6. Spending Freeze: Congress shouldn’t spend new money this year. Sen. Jim Bunning (R-Ky.) fought alone to offset a $10 billion package of temporary programs and Congress refused to offset this meager spending. Well, Senator Jim Inhofe (R-Okla.) has a version of a congressional spending freeze. The Senate could freeze all spending at fiscal year 2011 levels for the next three years with no waivers for any purpose to prove that it can live within its means. Lawmakers ought to show a spine and freeze spending right now, so that Congress does not reach the new debt limit ceiling of $14.3 trillion. Also, Republicans may want to include language banning earmarks for the year to see if the recent talk of an earmark ban is serious by Democrat leadership in the House.

7. No More Cash for Cloture: Sen. DeMint offered a rules change at the beginning of this Congress to ban offering an earmark for a vote. This idea needs to be expanded so that there are no quid pro quo earmarks for any vote on any issue. Vote buying is unethical, and lawmakers shouldn’t use taxpayer dollars to create things such as the "Cornhusker Kickback," inserted into the Senate version of Obamacare for Sen. Ben Nelson (D-Neb.).

8. End TARP: Sen. John Thune (R-S.D.) offered an amendment last year to end the so-called Troubled Assets Relief Program. Any discussion on the ending of bailouts would be welcome to the American people.

9. Prohibiting Global Warming Regulation and Legislation: Congress should prohibit the Environmental Protection Agency from enacting backdoor global-warming regulations by amending the Clean Air Act to prevent the Regulation of greenhouse gases.
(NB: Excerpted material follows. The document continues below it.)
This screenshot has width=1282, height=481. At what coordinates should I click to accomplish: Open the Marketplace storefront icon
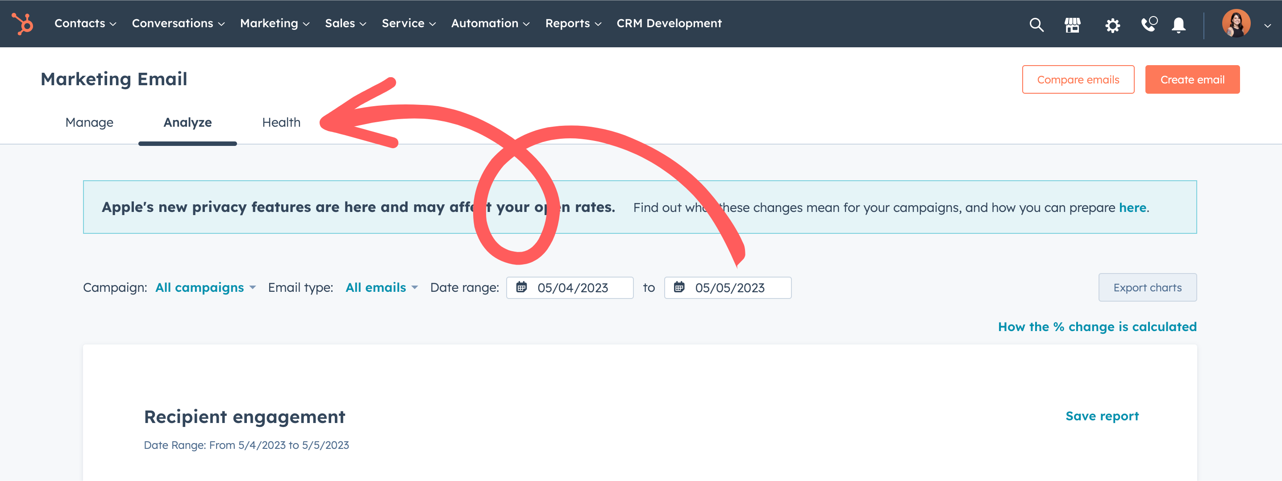click(1072, 24)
This administration will block economic growth with a new bureaucratic regulatory scheme. Furthermore, senators could create a point of order against any legislation that would raise the price Americans pay for their energy.

10. Terrorist Trials: Congress has the constitutional authority to strip the courts of jurisdiction to hear certain cases. Conservatives wouldn’t want any American citizens’ right to trial be infringed, but it’s reasonable to strip the courts of jurisdiction to hear the cases of international terrorist like Khalid Sheikh Mohammed who claims to be the mastermind of the September 11th act of war.

The Obama Administration is aiming to use reconciliation to steamroll the American people and to pervert the original intent of the budget reconciliation process. Obamacare is unpopular and conservatives need to use this reconciliation procedure as an opportunity to discuss other ideas that are very important and supported by the American people.



Brian Darling is director of U.S. Senate Relations at The Heritage Foundation.